## Brief
From the listing below, extract each entry exactly as written, minus the images.

- Opening Delimiter -

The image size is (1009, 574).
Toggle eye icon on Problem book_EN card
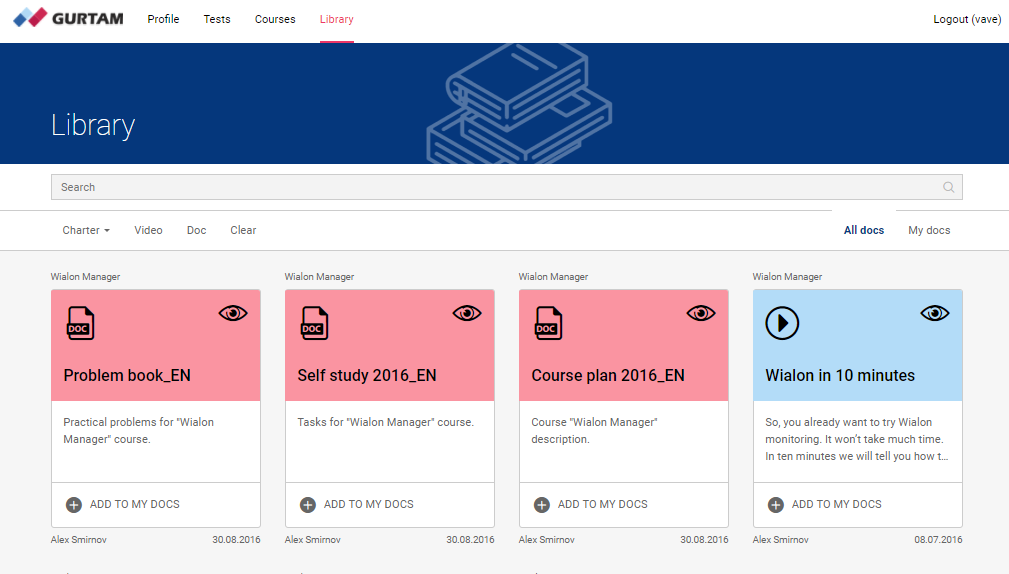(233, 313)

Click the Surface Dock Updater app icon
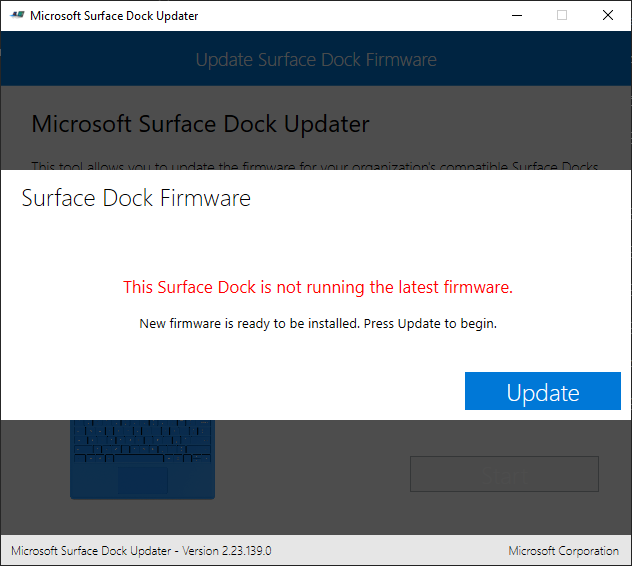[17, 16]
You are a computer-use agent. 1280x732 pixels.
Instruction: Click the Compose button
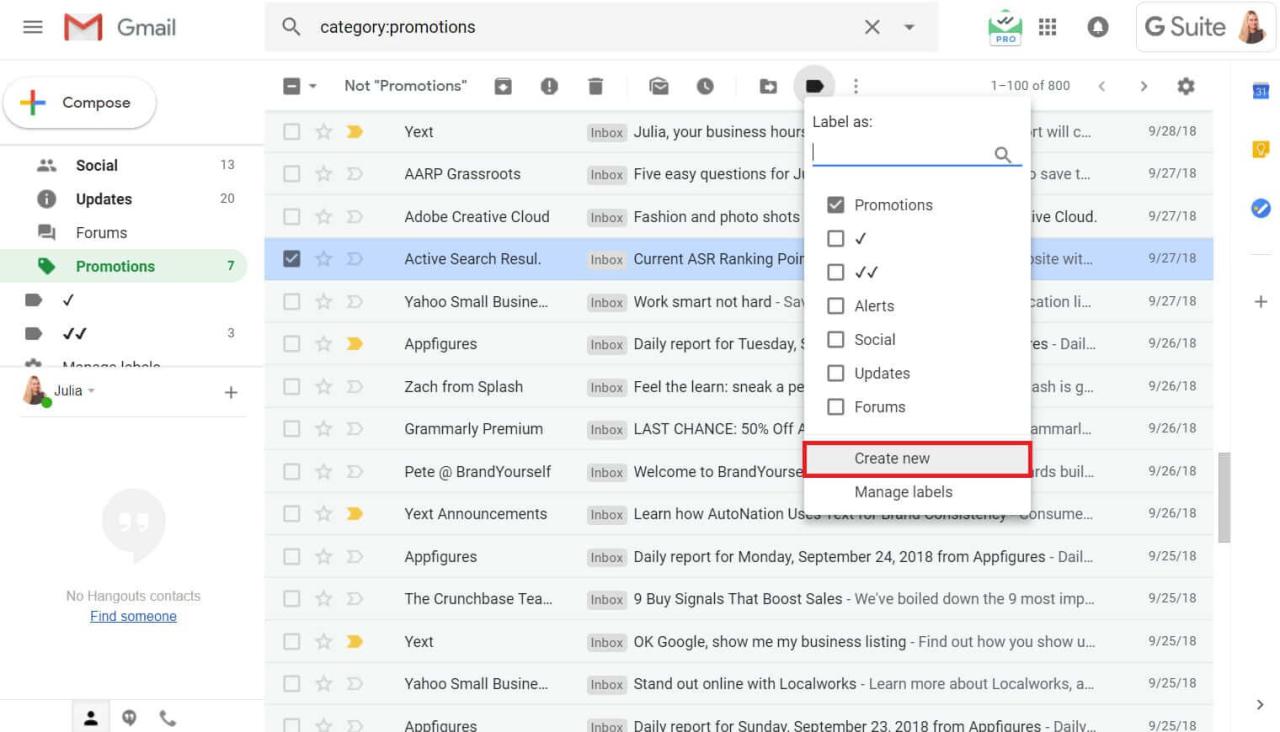pos(79,101)
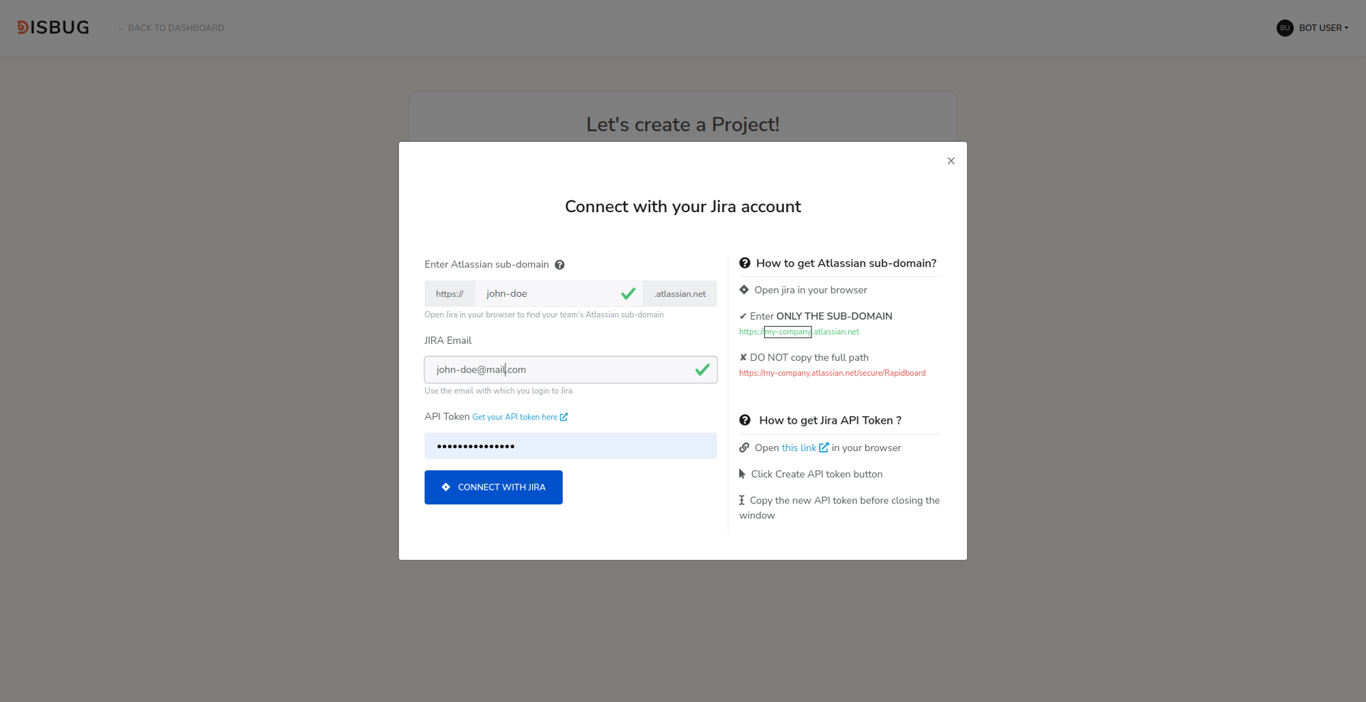Click the Jira diamond icon beside Open jira

[744, 290]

- Closing Delimiter -

## Result for this task
The image size is (1009, 574).
Toggle eye icon on Problem book_EN card
(233, 313)

Click the Surface Dock Updater app icon
[17, 16]
You are a computer-use agent. 1280x732 pixels.
Instruction: Click the Compose button
pos(79,101)
Click the Jira diamond icon beside Open jira

[744, 290]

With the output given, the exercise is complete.